= Information supplied =

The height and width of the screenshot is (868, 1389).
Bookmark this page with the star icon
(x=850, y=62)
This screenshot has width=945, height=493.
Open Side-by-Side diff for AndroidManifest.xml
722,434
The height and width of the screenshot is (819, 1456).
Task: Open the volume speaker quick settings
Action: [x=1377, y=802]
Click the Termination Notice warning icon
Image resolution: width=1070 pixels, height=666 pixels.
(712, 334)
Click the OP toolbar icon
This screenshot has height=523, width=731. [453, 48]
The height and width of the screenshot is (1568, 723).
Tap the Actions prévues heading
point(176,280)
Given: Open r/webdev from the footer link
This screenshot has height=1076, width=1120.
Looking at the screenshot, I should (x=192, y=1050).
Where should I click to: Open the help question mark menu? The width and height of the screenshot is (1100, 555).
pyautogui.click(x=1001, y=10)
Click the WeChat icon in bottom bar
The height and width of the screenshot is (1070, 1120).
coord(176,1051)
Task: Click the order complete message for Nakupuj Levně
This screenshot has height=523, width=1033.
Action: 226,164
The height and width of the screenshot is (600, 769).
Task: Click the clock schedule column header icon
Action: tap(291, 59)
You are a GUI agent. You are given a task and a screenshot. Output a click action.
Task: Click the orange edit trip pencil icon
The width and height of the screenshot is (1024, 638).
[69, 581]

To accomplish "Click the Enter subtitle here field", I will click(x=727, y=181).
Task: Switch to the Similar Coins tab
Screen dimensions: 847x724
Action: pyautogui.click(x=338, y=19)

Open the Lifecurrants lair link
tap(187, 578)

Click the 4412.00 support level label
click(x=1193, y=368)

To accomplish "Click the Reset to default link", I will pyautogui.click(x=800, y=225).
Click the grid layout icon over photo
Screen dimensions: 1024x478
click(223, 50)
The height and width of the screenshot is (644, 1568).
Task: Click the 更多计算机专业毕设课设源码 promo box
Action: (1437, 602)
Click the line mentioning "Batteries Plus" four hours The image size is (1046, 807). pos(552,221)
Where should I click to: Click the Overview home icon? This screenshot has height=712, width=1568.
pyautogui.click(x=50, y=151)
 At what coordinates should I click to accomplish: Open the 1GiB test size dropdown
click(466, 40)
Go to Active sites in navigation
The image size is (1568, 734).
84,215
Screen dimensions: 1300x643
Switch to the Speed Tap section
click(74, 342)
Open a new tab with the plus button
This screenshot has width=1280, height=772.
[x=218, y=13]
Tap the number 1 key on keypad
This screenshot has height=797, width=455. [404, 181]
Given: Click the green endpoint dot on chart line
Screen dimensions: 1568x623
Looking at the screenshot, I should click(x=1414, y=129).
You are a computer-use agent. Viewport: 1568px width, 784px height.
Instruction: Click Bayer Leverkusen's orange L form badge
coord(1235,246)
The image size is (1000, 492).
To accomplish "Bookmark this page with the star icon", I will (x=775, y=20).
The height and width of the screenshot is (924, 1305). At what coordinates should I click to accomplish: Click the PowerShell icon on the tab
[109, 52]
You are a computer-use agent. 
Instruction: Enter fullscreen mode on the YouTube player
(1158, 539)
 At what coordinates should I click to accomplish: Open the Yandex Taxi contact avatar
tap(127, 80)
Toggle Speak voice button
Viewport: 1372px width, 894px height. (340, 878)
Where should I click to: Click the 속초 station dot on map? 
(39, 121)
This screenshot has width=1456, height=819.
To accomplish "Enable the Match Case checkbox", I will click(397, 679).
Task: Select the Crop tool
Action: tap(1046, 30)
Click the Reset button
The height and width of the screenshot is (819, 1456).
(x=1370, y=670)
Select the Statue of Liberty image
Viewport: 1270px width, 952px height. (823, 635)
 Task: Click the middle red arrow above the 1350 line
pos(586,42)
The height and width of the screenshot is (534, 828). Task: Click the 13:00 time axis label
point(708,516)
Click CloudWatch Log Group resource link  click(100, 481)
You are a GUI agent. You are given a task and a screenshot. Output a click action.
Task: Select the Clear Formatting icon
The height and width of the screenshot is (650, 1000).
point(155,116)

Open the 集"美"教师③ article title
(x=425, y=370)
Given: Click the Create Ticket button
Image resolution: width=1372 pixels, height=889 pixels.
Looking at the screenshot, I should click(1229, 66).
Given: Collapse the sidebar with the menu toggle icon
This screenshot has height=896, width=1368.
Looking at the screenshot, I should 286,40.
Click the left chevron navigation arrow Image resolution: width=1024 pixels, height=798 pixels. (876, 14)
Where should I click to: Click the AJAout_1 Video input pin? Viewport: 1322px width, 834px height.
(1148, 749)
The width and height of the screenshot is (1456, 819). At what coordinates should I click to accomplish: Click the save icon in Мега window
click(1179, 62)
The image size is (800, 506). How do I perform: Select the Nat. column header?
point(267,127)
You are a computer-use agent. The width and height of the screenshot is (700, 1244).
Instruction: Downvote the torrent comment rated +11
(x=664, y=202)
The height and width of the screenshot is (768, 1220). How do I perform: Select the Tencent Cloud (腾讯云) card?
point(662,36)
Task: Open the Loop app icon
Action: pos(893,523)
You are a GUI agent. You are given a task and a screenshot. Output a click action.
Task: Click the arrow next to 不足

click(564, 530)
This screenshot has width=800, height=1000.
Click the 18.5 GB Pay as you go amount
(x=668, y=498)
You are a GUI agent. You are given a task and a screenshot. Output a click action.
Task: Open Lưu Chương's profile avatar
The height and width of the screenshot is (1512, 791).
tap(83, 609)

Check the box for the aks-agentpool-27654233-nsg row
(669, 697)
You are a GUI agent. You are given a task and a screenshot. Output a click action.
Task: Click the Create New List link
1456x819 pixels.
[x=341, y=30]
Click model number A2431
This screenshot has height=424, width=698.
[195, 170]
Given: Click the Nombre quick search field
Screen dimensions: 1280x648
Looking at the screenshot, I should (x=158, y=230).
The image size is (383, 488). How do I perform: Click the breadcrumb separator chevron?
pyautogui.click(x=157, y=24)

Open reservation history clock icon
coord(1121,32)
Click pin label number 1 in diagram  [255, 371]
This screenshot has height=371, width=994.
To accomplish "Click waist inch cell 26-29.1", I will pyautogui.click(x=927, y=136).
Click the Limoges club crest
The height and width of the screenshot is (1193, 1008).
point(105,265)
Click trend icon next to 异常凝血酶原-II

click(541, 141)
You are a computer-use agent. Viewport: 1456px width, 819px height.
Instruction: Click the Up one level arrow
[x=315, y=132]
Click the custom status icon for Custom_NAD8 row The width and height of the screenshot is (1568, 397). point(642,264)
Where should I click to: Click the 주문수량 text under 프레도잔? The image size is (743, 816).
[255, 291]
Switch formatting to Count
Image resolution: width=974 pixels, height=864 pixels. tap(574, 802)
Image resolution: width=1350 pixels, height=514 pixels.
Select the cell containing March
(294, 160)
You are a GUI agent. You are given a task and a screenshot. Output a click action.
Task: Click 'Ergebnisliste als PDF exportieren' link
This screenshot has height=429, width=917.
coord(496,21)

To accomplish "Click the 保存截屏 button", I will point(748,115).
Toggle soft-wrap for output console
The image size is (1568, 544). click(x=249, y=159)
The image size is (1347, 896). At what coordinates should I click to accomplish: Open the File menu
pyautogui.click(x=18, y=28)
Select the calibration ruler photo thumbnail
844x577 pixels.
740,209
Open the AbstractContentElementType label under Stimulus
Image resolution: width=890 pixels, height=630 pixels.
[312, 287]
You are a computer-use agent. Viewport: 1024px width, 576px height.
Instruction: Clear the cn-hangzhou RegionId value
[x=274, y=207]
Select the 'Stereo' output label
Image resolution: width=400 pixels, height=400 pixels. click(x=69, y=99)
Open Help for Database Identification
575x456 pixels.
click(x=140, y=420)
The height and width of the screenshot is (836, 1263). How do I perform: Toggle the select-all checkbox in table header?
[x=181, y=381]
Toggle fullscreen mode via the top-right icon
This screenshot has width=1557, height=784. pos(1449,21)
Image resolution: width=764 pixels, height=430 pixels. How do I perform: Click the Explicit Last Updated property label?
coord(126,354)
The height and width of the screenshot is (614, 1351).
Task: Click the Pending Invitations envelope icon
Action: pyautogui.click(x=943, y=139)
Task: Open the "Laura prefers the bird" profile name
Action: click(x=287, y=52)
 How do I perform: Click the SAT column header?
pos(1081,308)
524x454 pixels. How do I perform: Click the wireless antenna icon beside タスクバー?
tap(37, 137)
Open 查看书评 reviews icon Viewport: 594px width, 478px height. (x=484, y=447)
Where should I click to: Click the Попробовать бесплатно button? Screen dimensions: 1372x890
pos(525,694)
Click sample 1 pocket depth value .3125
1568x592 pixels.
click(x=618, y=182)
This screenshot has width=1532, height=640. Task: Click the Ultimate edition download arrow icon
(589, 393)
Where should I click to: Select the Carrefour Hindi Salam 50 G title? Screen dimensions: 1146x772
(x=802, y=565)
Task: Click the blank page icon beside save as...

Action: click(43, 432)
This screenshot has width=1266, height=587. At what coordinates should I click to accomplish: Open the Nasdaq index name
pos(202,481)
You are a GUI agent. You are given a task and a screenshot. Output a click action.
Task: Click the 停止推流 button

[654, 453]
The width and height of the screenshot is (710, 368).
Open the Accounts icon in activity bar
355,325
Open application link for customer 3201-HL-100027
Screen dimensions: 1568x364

= Stated task =
Copy everything in the material above from the line containing "Click the 4412.00 support level label" down to the line containing "pos(586,42)", with both of those lines included. Reproduce each line without any change.

= Exercise solution =
Click the 4412.00 support level label
click(x=1193, y=368)

To accomplish "Click the Reset to default link", I will pyautogui.click(x=800, y=225).
Click the grid layout icon over photo
Screen dimensions: 1024x478
click(223, 50)
The height and width of the screenshot is (644, 1568).
Task: Click the 更多计算机专业毕设课设源码 promo box
Action: (1437, 602)
Click the line mentioning "Batteries Plus" four hours The image size is (1046, 807). pos(552,221)
Where should I click to: Click the Overview home icon? This screenshot has height=712, width=1568.
pyautogui.click(x=50, y=151)
 At what coordinates should I click to accomplish: Open the 1GiB test size dropdown
click(466, 40)
Go to Active sites in navigation
The image size is (1568, 734).
84,215
Screen dimensions: 1300x643
Switch to the Speed Tap section
click(74, 342)
Open a new tab with the plus button
This screenshot has width=1280, height=772.
[x=218, y=13]
Tap the number 1 key on keypad
This screenshot has height=797, width=455. [404, 181]
Given: Click the green endpoint dot on chart line
Screen dimensions: 1568x623
Looking at the screenshot, I should click(x=1414, y=129).
You are a computer-use agent. Viewport: 1568px width, 784px height.
Instruction: Click Bayer Leverkusen's orange L form badge
coord(1235,246)
The image size is (1000, 492).
To accomplish "Bookmark this page with the star icon", I will (x=775, y=20).
The height and width of the screenshot is (924, 1305). At what coordinates should I click to accomplish: Click the PowerShell icon on the tab
[109, 52]
You are a computer-use agent. 
Instruction: Enter fullscreen mode on the YouTube player
(1158, 539)
 At what coordinates should I click to accomplish: Open the Yandex Taxi contact avatar
tap(127, 80)
Toggle Speak voice button
Viewport: 1372px width, 894px height. (340, 878)
Where should I click to: Click the 속초 station dot on map? 
(39, 121)
This screenshot has width=1456, height=819.
To accomplish "Enable the Match Case checkbox", I will click(397, 679).
Task: Select the Crop tool
Action: tap(1046, 30)
Click the Reset button
The height and width of the screenshot is (819, 1456).
(x=1370, y=670)
Select the Statue of Liberty image
Viewport: 1270px width, 952px height. (823, 635)
 Task: Click the middle red arrow above the 1350 line
pos(586,42)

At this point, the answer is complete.